| Your task |
Could you retype the records word for word but without any pictures?

| Recorded data |
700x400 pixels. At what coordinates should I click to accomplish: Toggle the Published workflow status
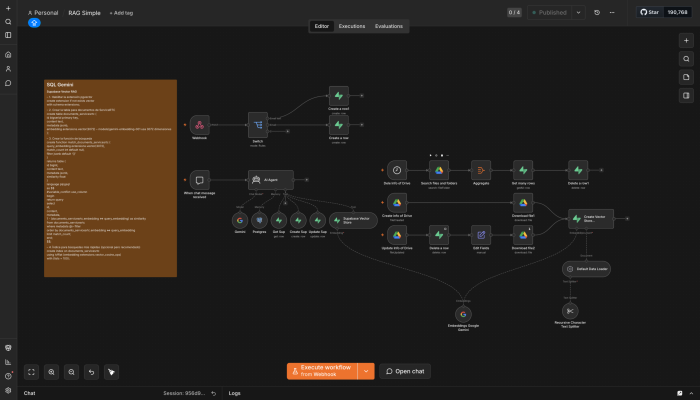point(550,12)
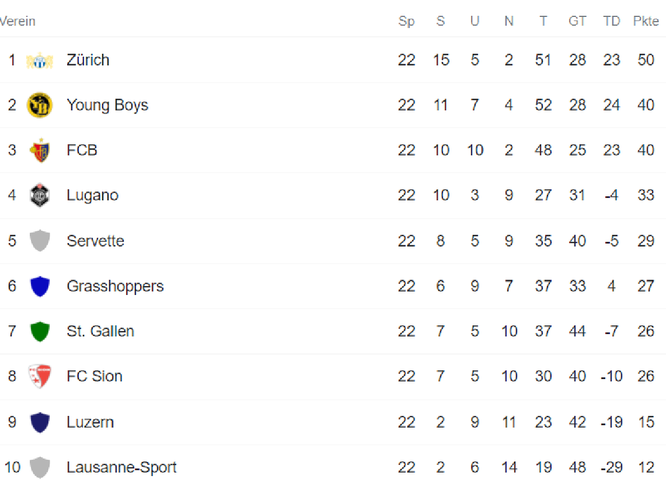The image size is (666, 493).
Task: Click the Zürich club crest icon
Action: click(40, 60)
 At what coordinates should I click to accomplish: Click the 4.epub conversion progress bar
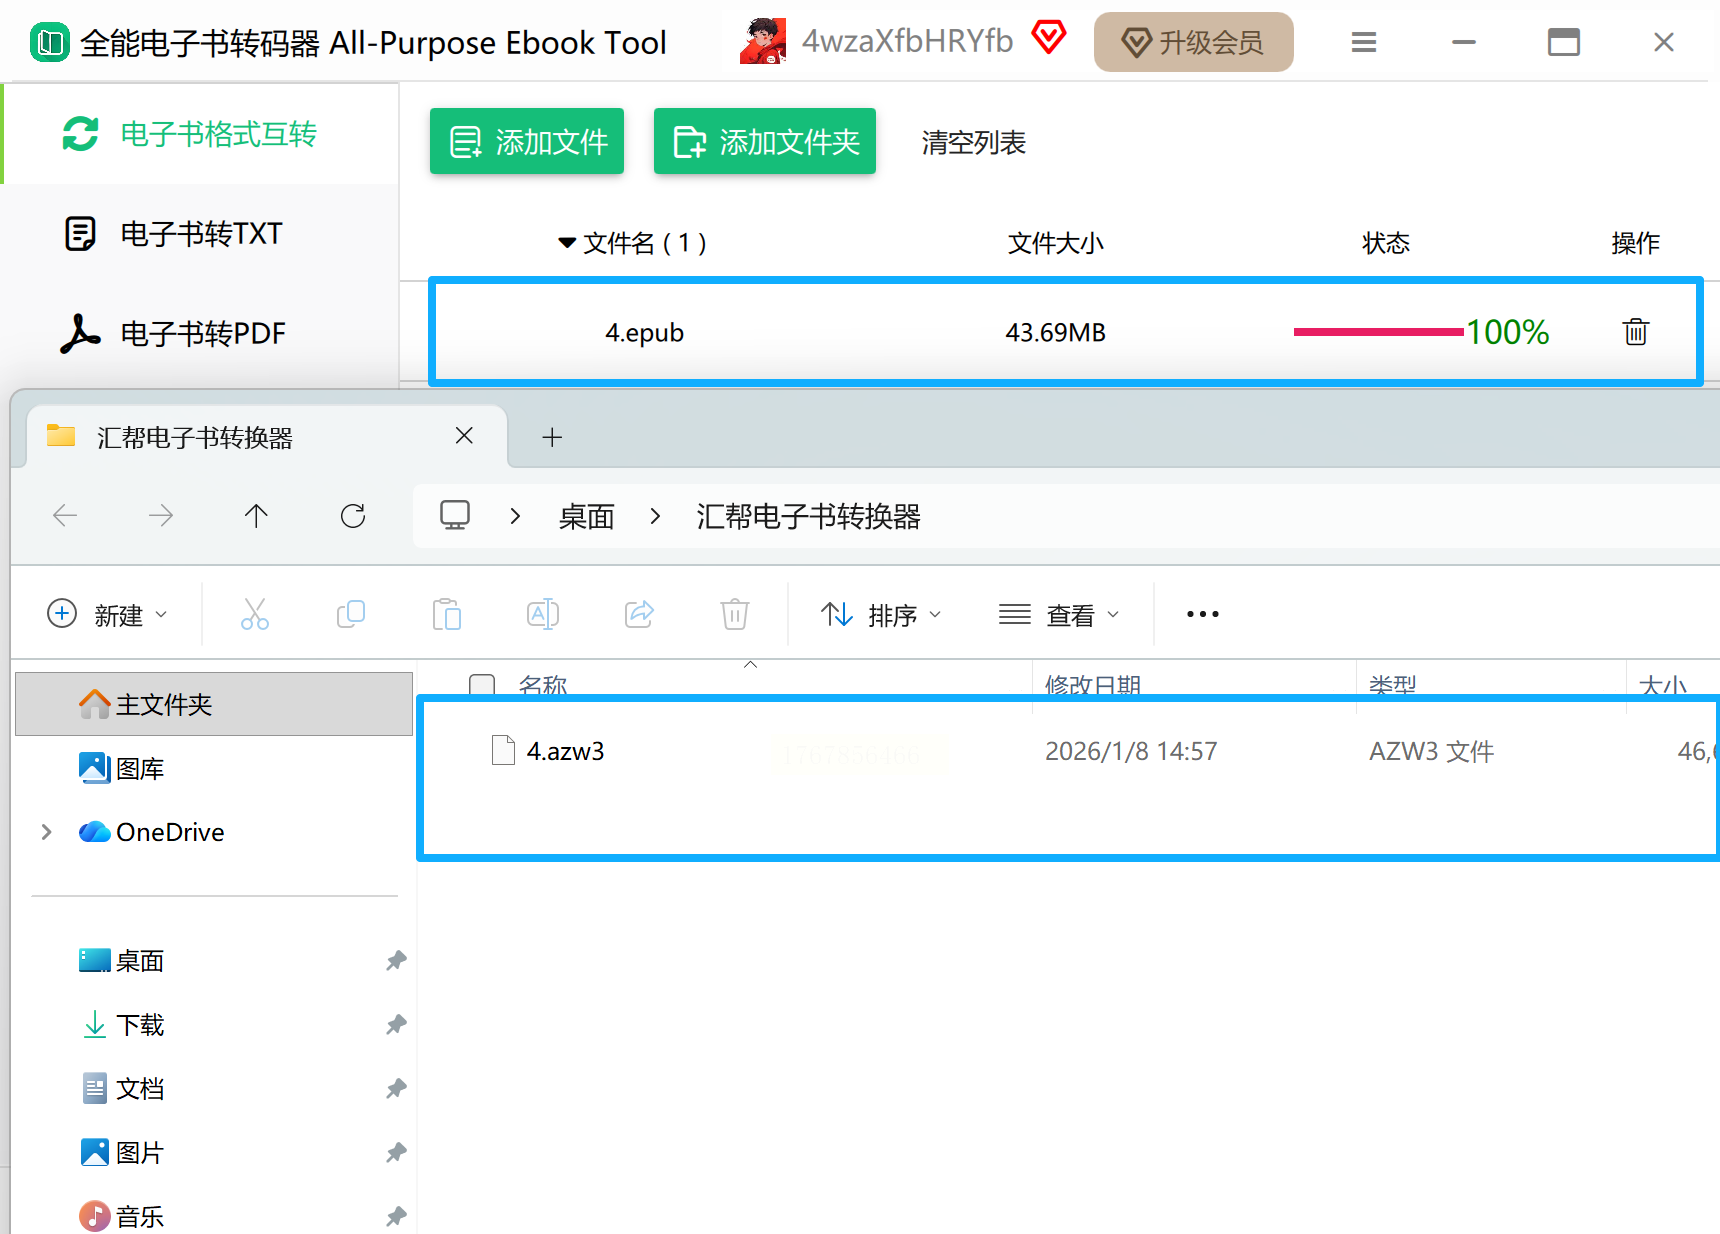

| Output of the task |
700x400 pixels. At what coordinates should I click to accomplish: Toggle the Published workflow status
point(550,12)
The image size is (666, 493).
Task: Click the Zürich club crest icon
Action: click(40, 60)
 At what coordinates should I click to accomplish: Click the 4.epub conversion progress bar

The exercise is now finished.